------ SOURCE EXTRACT

Bringing to light the hidden beauty
Hemantha Arunasiri will hold an exhibition of his photographic paintings from February 26 to March 4 at the Alliance francaise de Kandy. This exhibition will be opened by Dr. D.S.A Wijesundera, Director of the National Botanical Gardens on February 25 at 6.30 p.m.

We may think a trunk is a trunk but the point is we cannot see how marvellous it may be. In the Botanical Gardens of Peradeniya or deep in the woods, Hemantha Arunasiri looks for "the impressions of god", these great "patterns, lines and colour in harmony" concealed in trees. We cannot see this "poem of the divine" because we do not watch nature like we should, because we do not examine the particulars of nature like a child would do. But nothing would be possible without technology.

Hemantha Arunasiri uses special macro lenses to capture these microscopic treasures.


Colours, figures and lines of the Orient
Sharmila Faiia, Nepali-born painter and classical dancer held an exhibition of her work which combines elements of Tibetan, Nepali and Sri Lankan iconography at the Galle Face Hotel last weekend to raise funds for tsunami victims.

------------
------ PROVIDED MATERIAL

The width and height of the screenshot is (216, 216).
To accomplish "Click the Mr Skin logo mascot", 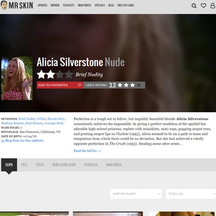I will click(4, 5).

------------

ACTIVITY LIST
1. Answer these questions from the exhibition notes, one line each:
(a) At what venue will the photographic paintings be shown?
(b) What equipment does Hemantha Arunasiri use to capture these microscopic treasures?
(c) Where did Sharmila Faiia hold her exhibition?
2. For each statement, say yes or no depending on whether the exhibition notes support it, and quote the words that decide it.
(a) The Director of the National Botanical Gardens will open Arunasiri's exhibition.
(b) Sharmila Faiia was born in Sri Lanka.
(c) Faiia's exhibition was held to raise money for tsunami victims.

RESPONSES FOR EACH TASK
1.
(a) The Alliance francaise de Kandy
(b) Special macro lenses
(c) The Galle Face Hotel

2.
(a) Yes: "This exhibition will be opened by Dr. D.S.A Wijesundera, Director of the National Botanical Gardens"
(b) No: "Nepali-born painter and classical dancer"
(c) Yes: "to raise funds for tsunami victims"